→ TASK DIRECTIONS
Rewrite the records below, changing "computer-use agent" to "desktop assistant" and keeping everything else the same.
◆ ◆ ◆ ◆ ◆
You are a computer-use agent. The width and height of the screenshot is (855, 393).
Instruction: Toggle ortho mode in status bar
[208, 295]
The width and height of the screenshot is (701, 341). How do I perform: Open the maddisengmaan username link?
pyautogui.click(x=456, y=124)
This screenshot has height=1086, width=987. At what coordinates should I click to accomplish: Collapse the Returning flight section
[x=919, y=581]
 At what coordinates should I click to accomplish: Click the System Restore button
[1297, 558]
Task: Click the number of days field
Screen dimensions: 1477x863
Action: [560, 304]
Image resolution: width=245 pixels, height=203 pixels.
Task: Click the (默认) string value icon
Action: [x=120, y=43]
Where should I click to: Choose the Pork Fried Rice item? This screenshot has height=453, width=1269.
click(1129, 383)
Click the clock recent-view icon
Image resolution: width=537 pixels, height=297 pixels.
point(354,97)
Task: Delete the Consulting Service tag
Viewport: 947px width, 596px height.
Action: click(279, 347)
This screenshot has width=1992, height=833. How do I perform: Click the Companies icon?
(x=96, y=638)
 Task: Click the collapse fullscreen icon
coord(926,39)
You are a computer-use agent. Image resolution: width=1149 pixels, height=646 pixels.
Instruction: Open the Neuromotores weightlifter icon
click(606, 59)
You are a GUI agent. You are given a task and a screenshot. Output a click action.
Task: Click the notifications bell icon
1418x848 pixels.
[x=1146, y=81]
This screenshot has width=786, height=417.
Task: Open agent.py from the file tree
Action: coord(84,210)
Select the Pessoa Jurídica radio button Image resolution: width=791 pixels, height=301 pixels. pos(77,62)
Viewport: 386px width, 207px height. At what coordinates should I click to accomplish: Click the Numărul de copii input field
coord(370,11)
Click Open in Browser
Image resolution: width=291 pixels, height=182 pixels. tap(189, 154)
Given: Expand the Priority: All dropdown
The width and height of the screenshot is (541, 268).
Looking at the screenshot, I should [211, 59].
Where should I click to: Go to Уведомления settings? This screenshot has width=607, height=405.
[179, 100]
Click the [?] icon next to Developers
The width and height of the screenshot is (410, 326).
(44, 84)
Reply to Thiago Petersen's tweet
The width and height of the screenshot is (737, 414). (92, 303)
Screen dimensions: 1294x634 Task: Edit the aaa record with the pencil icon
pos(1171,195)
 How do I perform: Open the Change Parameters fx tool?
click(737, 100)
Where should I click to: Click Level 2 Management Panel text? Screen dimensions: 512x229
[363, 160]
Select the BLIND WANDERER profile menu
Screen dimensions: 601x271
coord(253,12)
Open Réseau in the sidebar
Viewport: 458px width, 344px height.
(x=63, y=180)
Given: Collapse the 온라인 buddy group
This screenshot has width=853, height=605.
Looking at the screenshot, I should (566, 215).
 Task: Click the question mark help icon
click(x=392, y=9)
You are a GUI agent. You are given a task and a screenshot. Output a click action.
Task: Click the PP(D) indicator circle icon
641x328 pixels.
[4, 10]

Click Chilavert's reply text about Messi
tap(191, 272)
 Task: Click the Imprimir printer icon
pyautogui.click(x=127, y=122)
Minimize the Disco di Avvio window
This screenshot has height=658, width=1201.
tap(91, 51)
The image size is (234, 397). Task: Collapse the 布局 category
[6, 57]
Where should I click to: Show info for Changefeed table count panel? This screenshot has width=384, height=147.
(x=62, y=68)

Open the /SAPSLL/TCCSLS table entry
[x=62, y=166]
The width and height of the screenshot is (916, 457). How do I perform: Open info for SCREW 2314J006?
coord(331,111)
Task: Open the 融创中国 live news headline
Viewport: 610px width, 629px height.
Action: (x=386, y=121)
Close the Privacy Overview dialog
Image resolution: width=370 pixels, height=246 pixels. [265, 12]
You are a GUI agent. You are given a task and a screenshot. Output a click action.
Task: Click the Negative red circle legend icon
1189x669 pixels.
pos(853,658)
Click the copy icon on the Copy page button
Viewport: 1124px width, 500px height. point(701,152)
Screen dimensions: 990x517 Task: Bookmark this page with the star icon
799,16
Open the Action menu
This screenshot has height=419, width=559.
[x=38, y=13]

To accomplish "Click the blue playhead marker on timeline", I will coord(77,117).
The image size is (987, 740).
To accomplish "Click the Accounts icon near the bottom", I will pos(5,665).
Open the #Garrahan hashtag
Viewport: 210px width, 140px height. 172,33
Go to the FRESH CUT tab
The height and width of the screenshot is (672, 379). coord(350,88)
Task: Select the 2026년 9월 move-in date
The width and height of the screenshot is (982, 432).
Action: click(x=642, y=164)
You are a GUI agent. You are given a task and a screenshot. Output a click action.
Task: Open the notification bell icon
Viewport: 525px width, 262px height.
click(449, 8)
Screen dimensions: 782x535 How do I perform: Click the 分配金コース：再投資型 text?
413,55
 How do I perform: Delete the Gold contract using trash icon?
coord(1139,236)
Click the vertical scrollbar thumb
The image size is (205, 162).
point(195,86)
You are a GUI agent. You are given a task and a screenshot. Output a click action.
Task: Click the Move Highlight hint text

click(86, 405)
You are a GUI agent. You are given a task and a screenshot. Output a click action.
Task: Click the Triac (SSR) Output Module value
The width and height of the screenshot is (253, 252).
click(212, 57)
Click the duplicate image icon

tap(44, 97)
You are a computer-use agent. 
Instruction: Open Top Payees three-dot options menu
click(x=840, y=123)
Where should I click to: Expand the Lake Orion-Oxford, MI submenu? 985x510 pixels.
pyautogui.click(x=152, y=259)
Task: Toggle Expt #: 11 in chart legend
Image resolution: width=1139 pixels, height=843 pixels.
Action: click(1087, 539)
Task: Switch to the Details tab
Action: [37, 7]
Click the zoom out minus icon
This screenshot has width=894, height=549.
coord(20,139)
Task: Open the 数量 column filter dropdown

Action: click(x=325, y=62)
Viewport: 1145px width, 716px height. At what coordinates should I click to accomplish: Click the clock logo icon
◆ ◆ ◆ ◆ ◆
→ COMPLETE RESPONSE
You are a desktop assistant. The width and height of the screenshot is (855, 393).
Instruction: Toggle ortho mode in status bar
[208, 295]
The width and height of the screenshot is (701, 341). How do I perform: Open the maddisengmaan username link?
pyautogui.click(x=456, y=124)
This screenshot has height=1086, width=987. At what coordinates should I click to accomplish: Collapse the Returning flight section
[x=919, y=581]
 At what coordinates should I click to accomplish: Click the System Restore button
[1297, 558]
Task: Click the number of days field
Screen dimensions: 1477x863
Action: [560, 304]
Image resolution: width=245 pixels, height=203 pixels.
Task: Click the (默认) string value icon
Action: [x=120, y=43]
Where should I click to: Choose the Pork Fried Rice item? This screenshot has height=453, width=1269.
click(1129, 383)
Click the clock recent-view icon
Image resolution: width=537 pixels, height=297 pixels.
point(354,97)
Task: Delete the Consulting Service tag
Viewport: 947px width, 596px height.
Action: click(279, 347)
This screenshot has width=1992, height=833. How do I perform: Click the Companies icon?
(x=96, y=638)
 Task: Click the collapse fullscreen icon
coord(926,39)
You are a desktop assistant. Image resolution: width=1149 pixels, height=646 pixels.
Instruction: Open the Neuromotores weightlifter icon
click(606, 59)
You are a GUI agent. You are given a task and a screenshot. Output a click action.
Task: Click the notifications bell icon
1418x848 pixels.
[x=1146, y=81]
This screenshot has width=786, height=417.
Task: Open agent.py from the file tree
Action: coord(84,210)
Select the Pessoa Jurídica radio button Image resolution: width=791 pixels, height=301 pixels. pos(77,62)
Viewport: 386px width, 207px height. At what coordinates should I click to accomplish: Click the Numărul de copii input field
coord(370,11)
Click Open in Browser
Image resolution: width=291 pixels, height=182 pixels. tap(189, 154)
Given: Expand the Priority: All dropdown
The width and height of the screenshot is (541, 268).
Looking at the screenshot, I should [211, 59].
Where should I click to: Go to Уведомления settings? This screenshot has width=607, height=405.
[179, 100]
Click the [?] icon next to Developers
The width and height of the screenshot is (410, 326).
(44, 84)
Reply to Thiago Petersen's tweet
The width and height of the screenshot is (737, 414). (92, 303)
Screen dimensions: 1294x634 Task: Edit the aaa record with the pencil icon
pos(1171,195)
 How do I perform: Open the Change Parameters fx tool?
click(737, 100)
Where should I click to: Click Level 2 Management Panel text? Screen dimensions: 512x229
[363, 160]
Select the BLIND WANDERER profile menu
Screen dimensions: 601x271
coord(253,12)
Open Réseau in the sidebar
Viewport: 458px width, 344px height.
(x=63, y=180)
Given: Collapse the 온라인 buddy group
This screenshot has width=853, height=605.
Looking at the screenshot, I should (566, 215).
 Task: Click the question mark help icon
click(x=392, y=9)
You are a GUI agent. You are given a task and a screenshot. Output a click action.
Task: Click the PP(D) indicator circle icon
641x328 pixels.
[4, 10]

Click Chilavert's reply text about Messi
tap(191, 272)
 Task: Click the Imprimir printer icon
pyautogui.click(x=127, y=122)
Minimize the Disco di Avvio window
This screenshot has height=658, width=1201.
tap(91, 51)
The image size is (234, 397). Task: Collapse the 布局 category
[6, 57]
Where should I click to: Show info for Changefeed table count panel? This screenshot has width=384, height=147.
(x=62, y=68)

Open the /SAPSLL/TCCSLS table entry
[x=62, y=166]
The width and height of the screenshot is (916, 457). How do I perform: Open info for SCREW 2314J006?
coord(331,111)
Task: Open the 融创中国 live news headline
Viewport: 610px width, 629px height.
Action: (x=386, y=121)
Close the Privacy Overview dialog
Image resolution: width=370 pixels, height=246 pixels. [265, 12]
You are a GUI agent. You are given a task and a screenshot. Output a click action.
Task: Click the Negative red circle legend icon
1189x669 pixels.
pos(853,658)
Click the copy icon on the Copy page button
Viewport: 1124px width, 500px height. point(701,152)
Screen dimensions: 990x517 Task: Bookmark this page with the star icon
799,16
Open the Action menu
This screenshot has height=419, width=559.
[x=38, y=13]

To accomplish "Click the blue playhead marker on timeline", I will coord(77,117).
The image size is (987, 740).
To accomplish "Click the Accounts icon near the bottom", I will pos(5,665).
Open the #Garrahan hashtag
Viewport: 210px width, 140px height. 172,33
Go to the FRESH CUT tab
The height and width of the screenshot is (672, 379). coord(350,88)
Task: Select the 2026년 9월 move-in date
The width and height of the screenshot is (982, 432).
Action: click(x=642, y=164)
You are a GUI agent. You are given a task and a screenshot. Output a click action.
Task: Open the notification bell icon
Viewport: 525px width, 262px height.
click(449, 8)
Screen dimensions: 782x535 How do I perform: Click the 分配金コース：再投資型 text?
413,55
 How do I perform: Delete the Gold contract using trash icon?
coord(1139,236)
Click the vertical scrollbar thumb
The image size is (205, 162).
point(195,86)
You are a GUI agent. You are given a task and a screenshot. Output a click action.
Task: Click the Move Highlight hint text

click(86, 405)
You are a GUI agent. You are given a task and a screenshot. Output a click action.
Task: Click the Triac (SSR) Output Module value
The width and height of the screenshot is (253, 252).
click(212, 57)
Click the duplicate image icon

tap(44, 97)
You are a desktop assistant. 
Instruction: Open Top Payees three-dot options menu
click(x=840, y=123)
Where should I click to: Expand the Lake Orion-Oxford, MI submenu? 985x510 pixels.
pyautogui.click(x=152, y=259)
Task: Toggle Expt #: 11 in chart legend
Image resolution: width=1139 pixels, height=843 pixels.
Action: click(1087, 539)
Task: Switch to the Details tab
Action: [37, 7]
Click the zoom out minus icon
This screenshot has width=894, height=549.
coord(20,139)
Task: Open the 数量 column filter dropdown

Action: click(x=325, y=62)
Viewport: 1145px width, 716px height. At what coordinates should I click to accomplish: Click the clock logo icon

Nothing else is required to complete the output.